La ‘Ndrangheta, pur sempre leader nel traffico internazionale di cocaina, “non appare più così monolitica ed impermeabile alla collaborazione con la giustizia da parte di affiliati nonché di imprenditori e commercianti, sino a ieri costretti all’omertà per il timore di gravi ritorsioni”. E’ quanto emerge dalla relazione semestrale al Parlamento della Direzione investigativa antimafia.
“L’analisi del complesso fenomeno mafioso calabrese – scrivono ancora gli analisti della Dia – dotato di quella forte connotazione familiare che l’ha reso fino al recente passato quasi del tutto immune dal fenomeno del pentitismo, non può oggi non tener conto dell’ampio e pressoché inedito squarcio determinato dall’avvento sulla scena giudiziaria di un numero sempre più elevato di ‘ndranghetisti che decidono di collaborare con la giustizia. Stretti dalla morsa sempre più incalzante dell’azione investigativa della magistratura e delle forze di polizia, con la prospettiva di lunghi anni di carcere, in alcuni casi anche a vita e in regime detentivo differenziato, taluni esponenti anche di primo piano della ‘ndrangheta hanno scelto di rompere il silenzio”.

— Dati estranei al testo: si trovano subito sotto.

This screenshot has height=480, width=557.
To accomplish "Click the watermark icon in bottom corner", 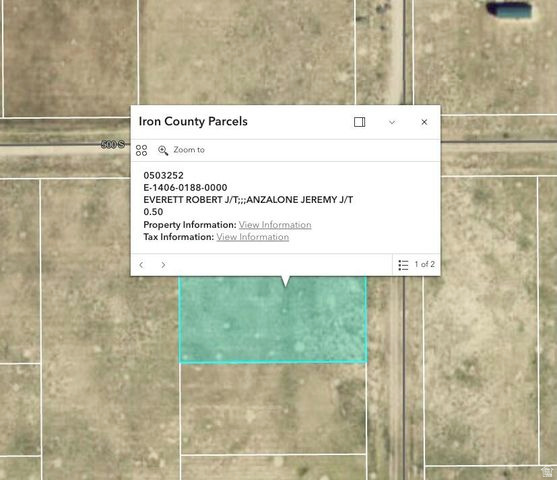I will click(x=547, y=471).
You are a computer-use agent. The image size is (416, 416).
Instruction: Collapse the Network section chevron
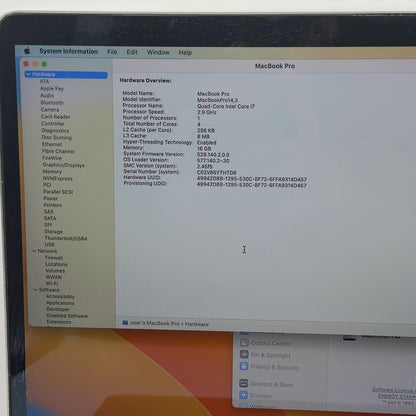point(34,251)
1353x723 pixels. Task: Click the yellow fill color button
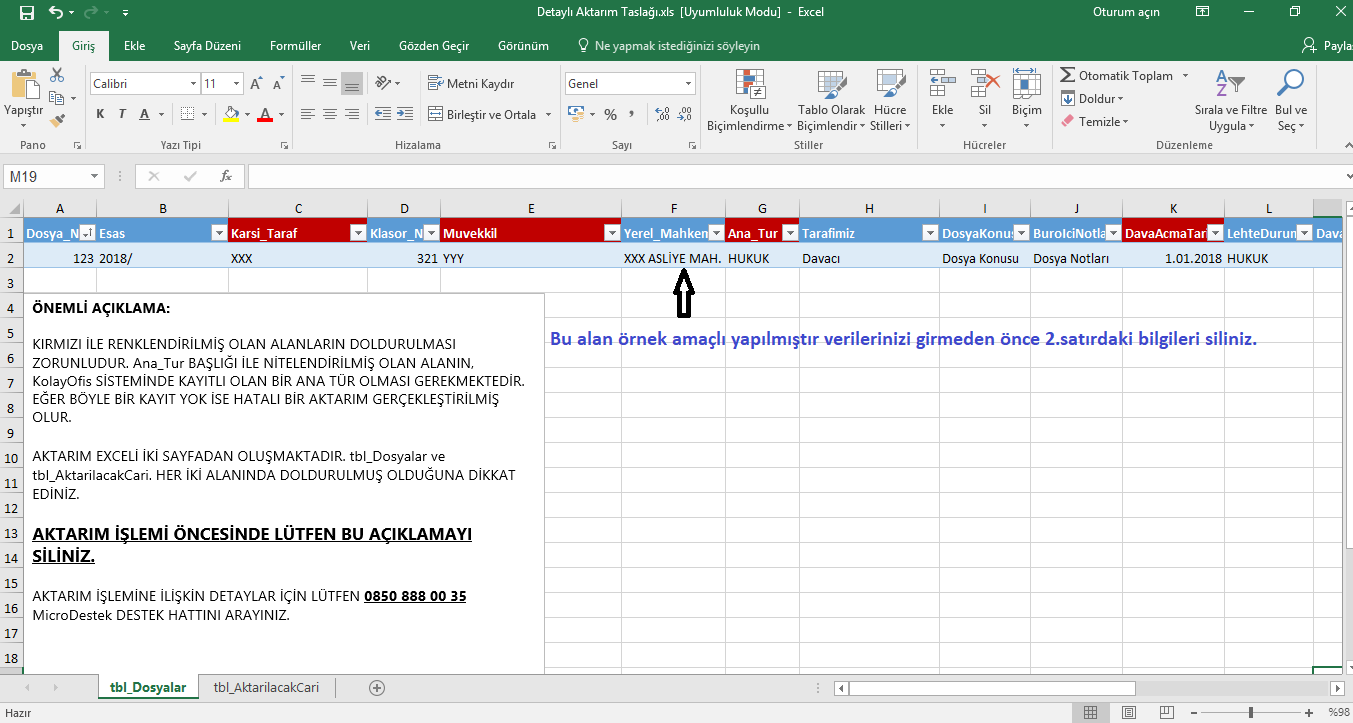[231, 115]
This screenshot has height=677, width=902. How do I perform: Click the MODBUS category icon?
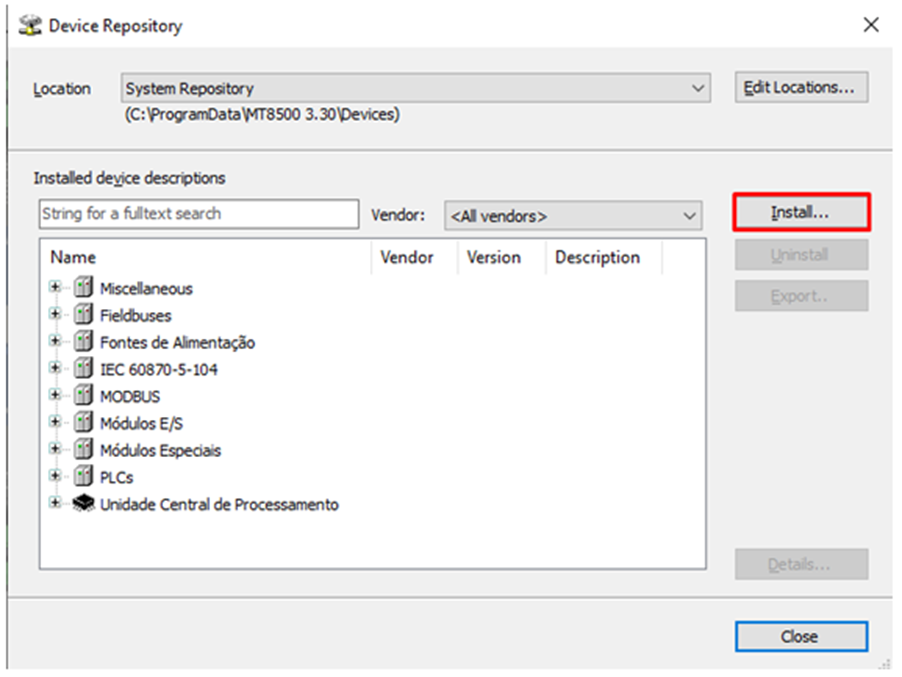[83, 396]
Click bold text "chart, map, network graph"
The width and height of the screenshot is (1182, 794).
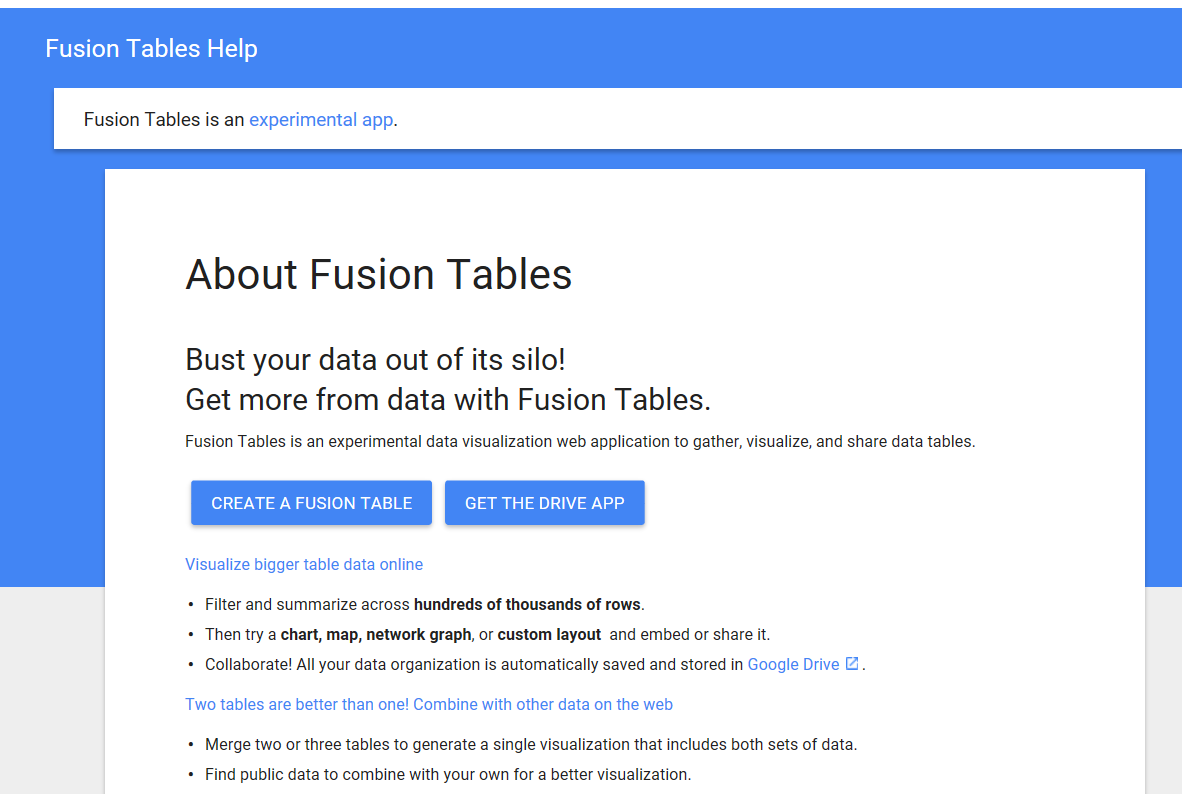[x=375, y=634]
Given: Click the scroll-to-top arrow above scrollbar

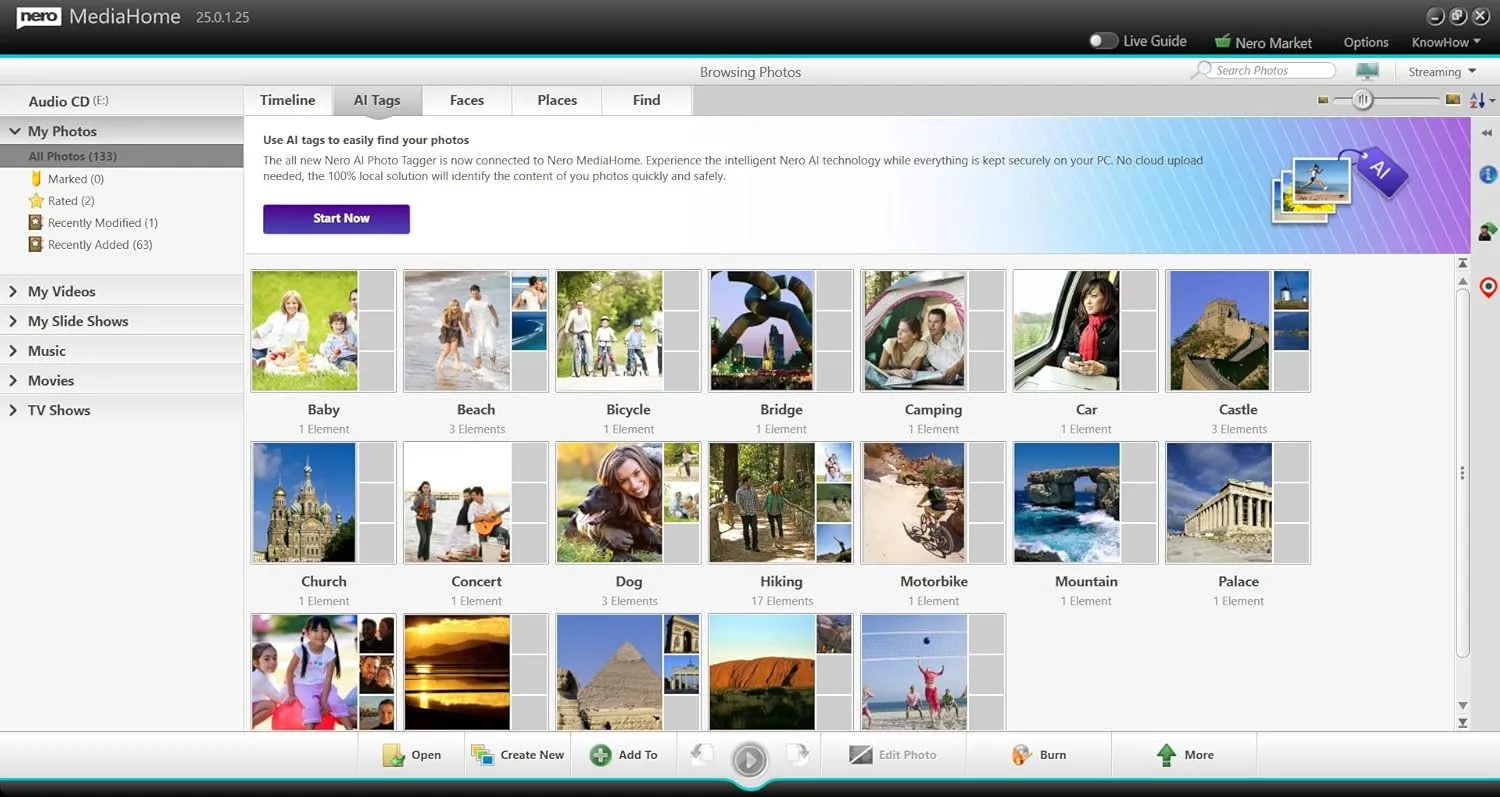Looking at the screenshot, I should coord(1462,262).
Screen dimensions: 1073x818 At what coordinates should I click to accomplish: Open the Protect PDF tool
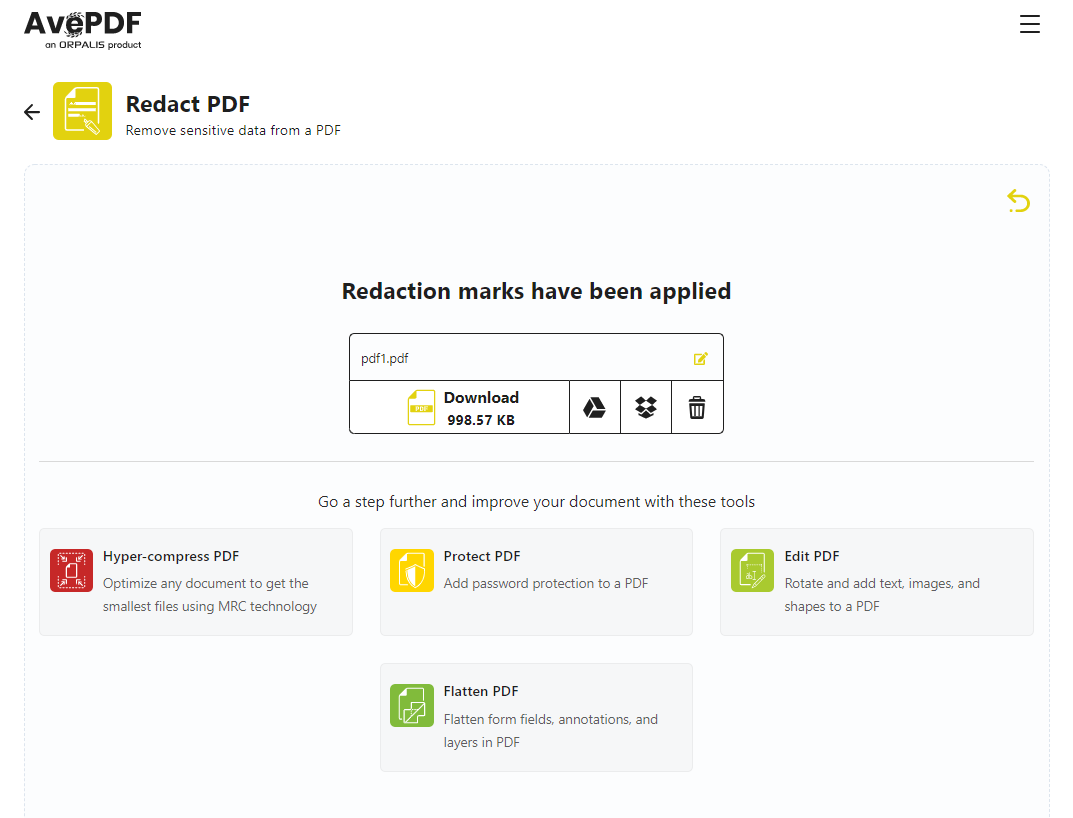coord(536,581)
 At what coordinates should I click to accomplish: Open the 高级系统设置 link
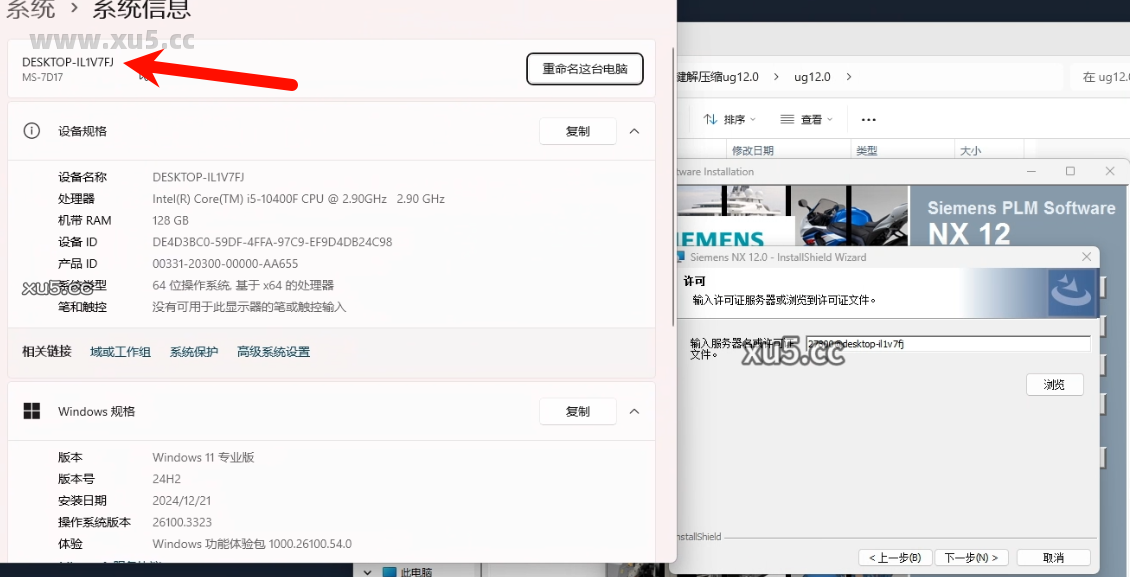click(x=273, y=351)
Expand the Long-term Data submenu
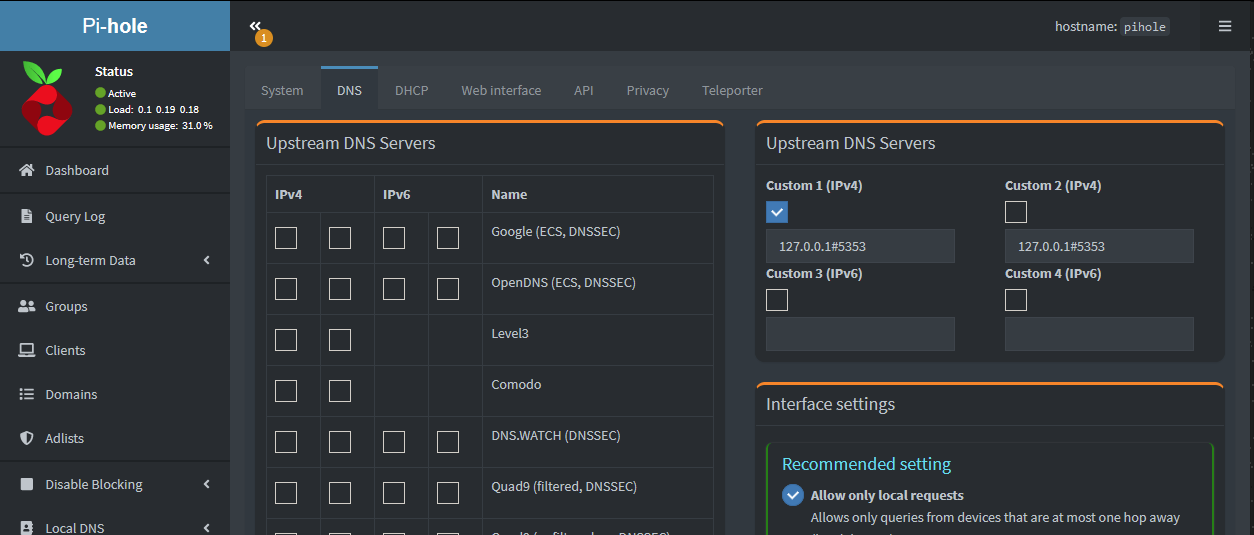This screenshot has height=535, width=1254. (x=207, y=261)
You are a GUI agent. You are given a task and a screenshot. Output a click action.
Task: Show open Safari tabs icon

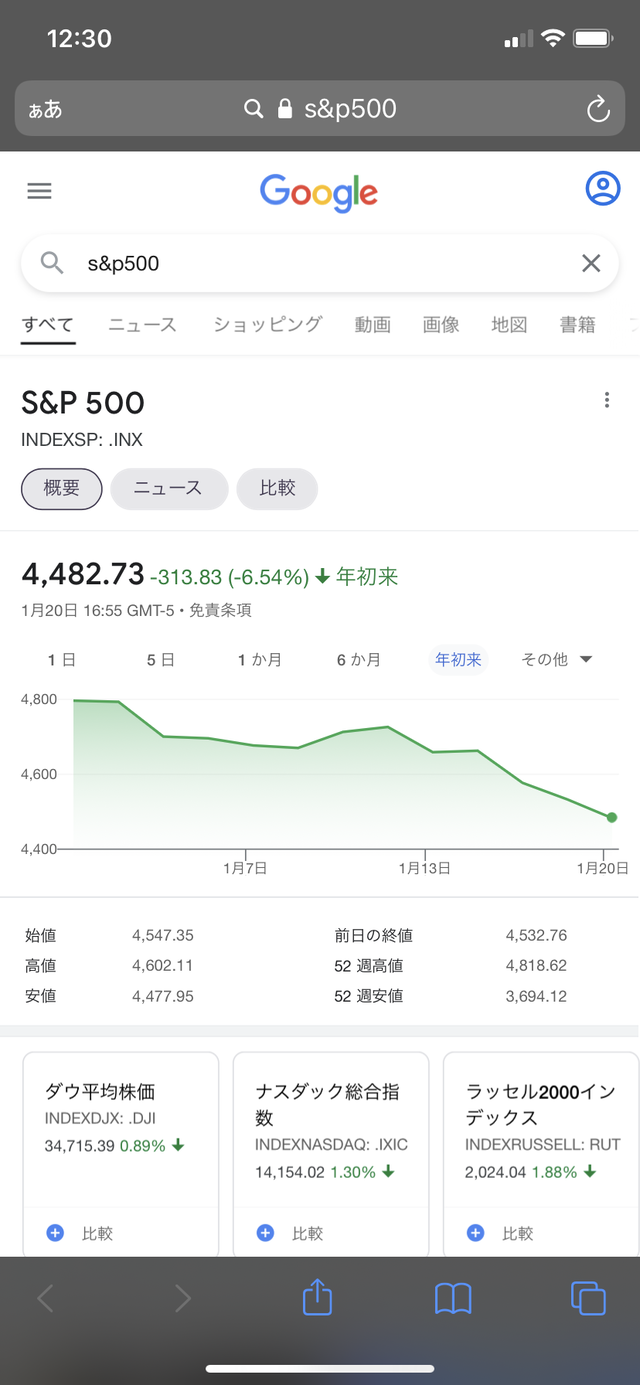click(588, 1298)
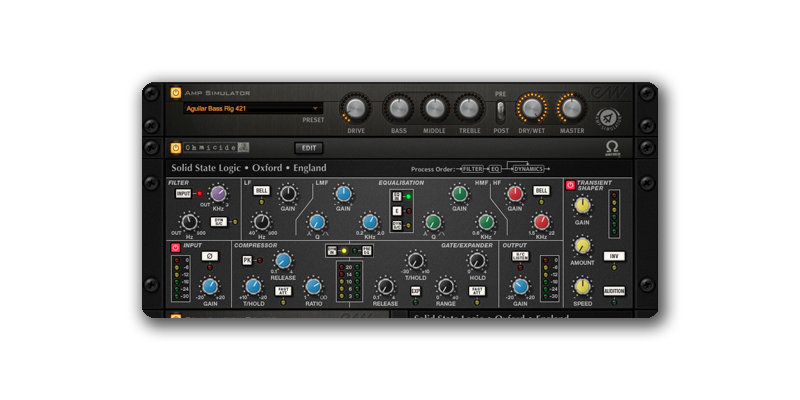
Task: Toggle the Amp Simulator power button
Action: (x=175, y=91)
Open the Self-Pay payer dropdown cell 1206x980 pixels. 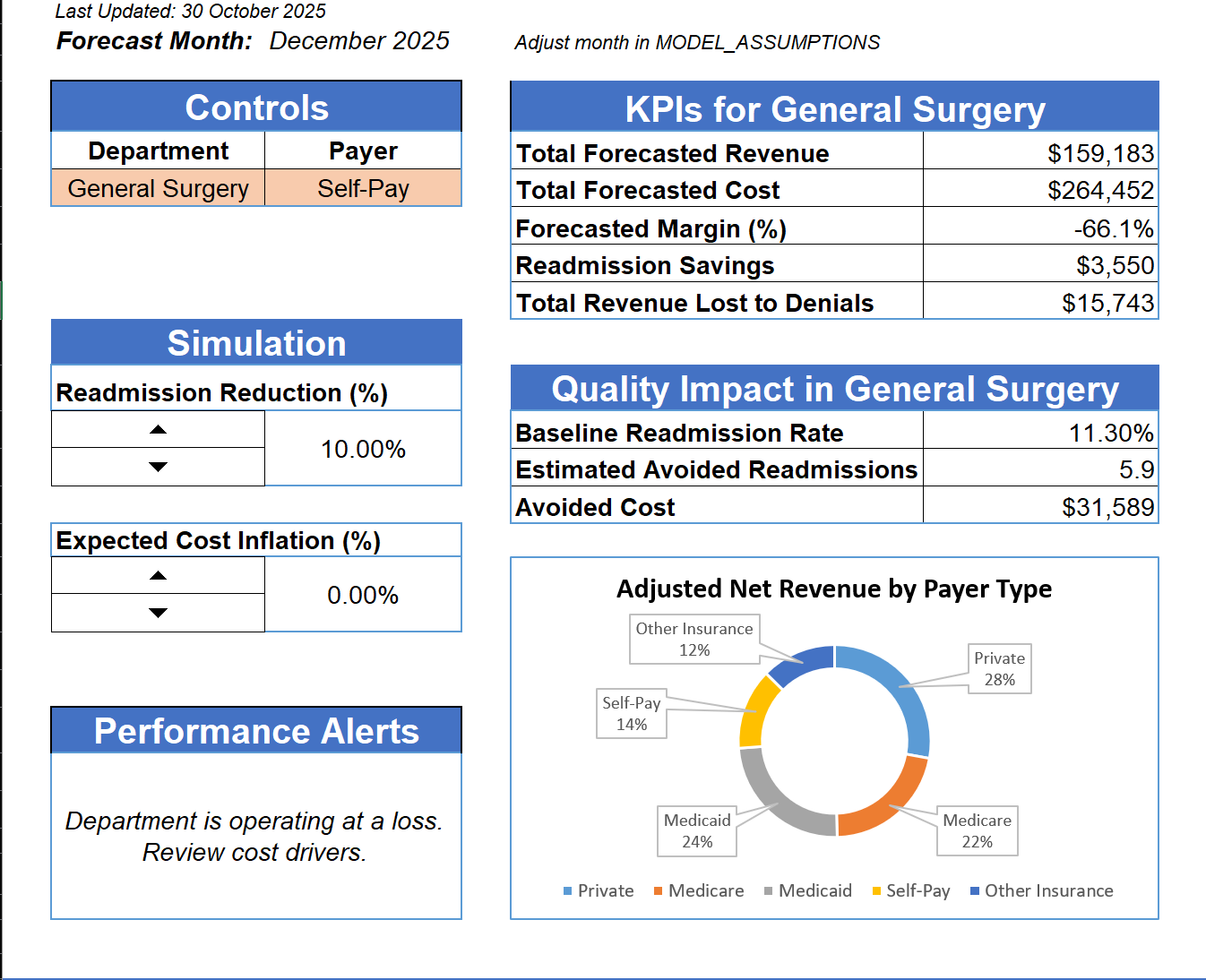click(x=363, y=189)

“Ricalcando il percorso evolutivo della ‘ndrangheta i clan foggiani si sarebbero mostrati capaci di stare al passo con la modernità, pronti a cogliere e sfruttare le nuove occasioni criminali offerte dalla globalizzazione. In questi termini il fenomeno mafioso foggiano desta maggior allarme sociale tanto da essere considerato dalle istituzioni, soprattutto negli ultimi tempi, un’emergenza nazionale”. E’ quanto scrivono gli analisti della Dia nella relazione semestrale al Parlamento.
La ‘Ndrangheta foggiana ha fatto un salto di qualità
Nella regione si distinguono varie espressioni criminali legate, oltre che alla provincia di Foggia, al territorio di Bari e al basso Salento. Ma è la società foggiana ad aver fatto il “salto di qualità”: “tra affari criminali e politico-amministrativi appare sempre più come una mafia ‘camaleontica’ capace di essere insieme rozza e feroce ma anche affaristicamente moderna con una vocazione imprenditoriale”. Per cui “alla struttura operativa in senso criminale si accompagna quella economica che annovera non solo imprenditori collusi ma anche commercialisti e professionisti di varia estrazione nonché esponenti della pubblica amministrazione”.
In Campania “accanto ai grandi sodalizi mafiosi sarebbe presente una pletora di gruppi-satellite minori a composizione prevalentemente familiare e spesso referenti in loco dei primi e di baby-gang che non possiedono un background criminale di particolare consistenza e stabilità. Queste ‘bande’ si rivelerebbero comunque pericolose per la pressione che esprimono a livello locale pur di acquisire o conservare il controllo anche di limitati spazi territoriali, rendendosi spesso protagonisti di eclatanti forme di gangsterismo urbano (agguati, stese e caroselli armati)”.
“Ciò accade – si legge nel documento – soprattutto laddove i clan egemoni, prediligendo il più subdolo affarismo imprenditoriale, hanno allentato la catena di comando e le funzioni ‘tutorie’ di equilibrata regolamentazione dei fenomeni di delinquenza diffusa. In linea con le reiterate manifestazioni di violenza risultano i numerosi rinvenimenti e sequestri di armi illegali anche ad alto potenziale nella disponibilità dei gruppi sia maggiori, sia minori. Il potenziale ‘bellico’ è utilizzato senza remore tanto per azioni mirate, quanto per i più generici scopi intimidatori e di rivendicazione di un potere sui territori di riferimento. Tale teatralità criminale è trascesa negli ultimi mesi anche nelle pantomime degli altarini e dei murales che sono assurte più che a forme folcloristiche di devozione verso figure emblematiche degli ambienti del crimine, a veri e propri atti di sfida contro lo Stato”.